The problem with trying to identify beliefs of this nature is that they tend to be unconscious. You hardly know that they are there, much less what they say. However, one way to identify them is work backward. What you do is look back at what keeps showing up in your life and then deduce from that what the belief must be that is creating that kind of activity.
What I mean is that if people consistently treat you a certain way, then you can safely assume that they are energetically picking up on some belief that you have about yourself. They are subconsciously treating you in alignment with that belief. As an example, if people tend to ignore you all the time, then you probably have a belief that you are not worth listening to, or have nothing worthwhile to say, or are a boring person. If people continually let you down, you probably have a belief that says, “People always betray me,” or “People don’t value me.”
In yesterday’s story, Glenda’s core negative beliefs were, “I can’t trust men.” “Men will always leave me if I get close to them.” “To survive I must suppress my feelings.” She had made those right for 30 years by acting them out all through her life. My sister Jill, in Chapter 1 of my book, Radical Forgiveness based her whole life upon the belief that she would never be enough for any man. That belief came from her original wound of feeling unloved by her father.
Go back over the work you did a couple of days ago in your journal and review the patterns that showed up in your timeline, plus any others that have come to mind since. See if you can deduce a few probable beliefs that might have been acted out over those years. Then write down variations on what you think those core negative beliefs might be.

§ **EXERCISE**:
Please write the next part of the passage on uncovering unconscious negative beliefs, picking up after its last sentence. The lines after this passage aren't needed for anything.

§ **COLLECTED DATA**:
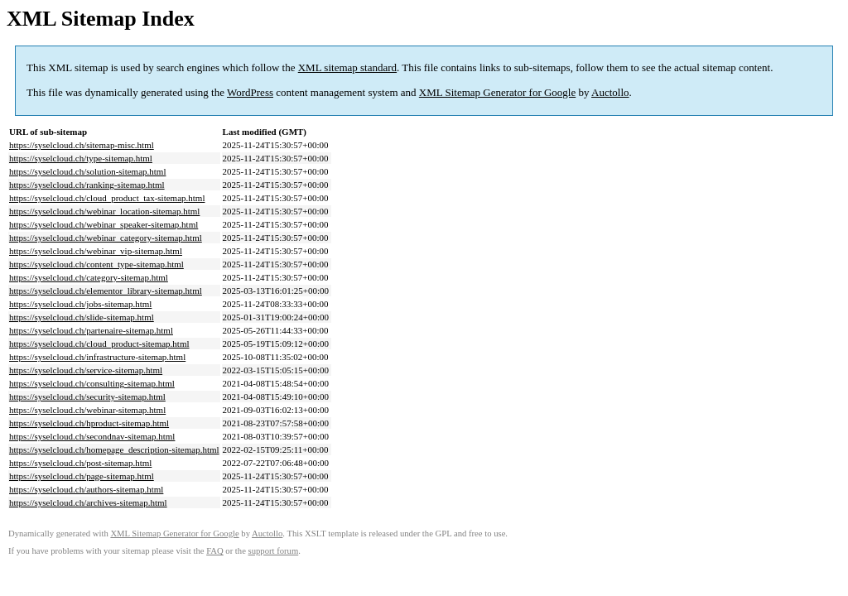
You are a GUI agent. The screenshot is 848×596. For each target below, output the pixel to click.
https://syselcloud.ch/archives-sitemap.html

§ **RESPONSE TO THIS TASK**:
Keep in mind that the ones we are trying to discover in particular are those that seem to be connected to the original wound — the ones that have been driving your story.
To get you started, here a few examples of typical core negative beliefs:
• I will never be enough • It is not safe to be me • I am always last or left out • People always abandon me • It is not safe to speak out • I should have been a boy/girl • Life is unfair • No matter how hard I try, it is never enough • I am unworthy • It is not good to be powerful/successful/rich/outgoing • I don’t deserve to • I must always obey or suffer • I am alone • Other people are more important than me • No one will love me • I am unlovable • No one is there for me • I have to do it all myself
So, complete your list of “probable” or “likely” beliefs. Then look through them and pick out the ones that seem to you to have the most resonance. Write them up in your journal first and then write each one on a separate Post-it or piece of paper. And then keep them by.
You might be wondering now, how do I get rid of these beliefs? Well, this may surprise you but, before you can get rid of them, the first thing you have to do is to love yourself for having them rather than making yourself wrong for it. Criticizing yourself for having them will only keep them stuck.
The second thing to do, which might seem even more radical than what I have just suggested, is to love each one of the beliefs. Love them as part of who you have been up to now and open to the possibility that they have served you in some way. Consider that you needed them otherwise they would not have been there, and that they might have served to protect you in some way. Love them for what they have done for you up to now, even if you cannot see what that might be.
I am telling you to love them because beliefs are not just benign things that exist as connections in the brain that can be turned off just like that. They exist as an integral part of your ego. That means if you make the beliefs wrong and try to get rid of them, you are attacking and undermining your own ego. And that is a big deal. Bringing love to the situation by loving yourself for having the belief and loving the belief itself prior to disavowing it, will quieten the ego and make it more receptive to accepting the positive alternative.
So, you see, to ask, “How do I get rid of these beliefs,” is to ask the wrong question. The real question is, “How can I get to a point where I can lovingly accept my belief, and love myself completely for having it so I can then let it dissolve naturally?”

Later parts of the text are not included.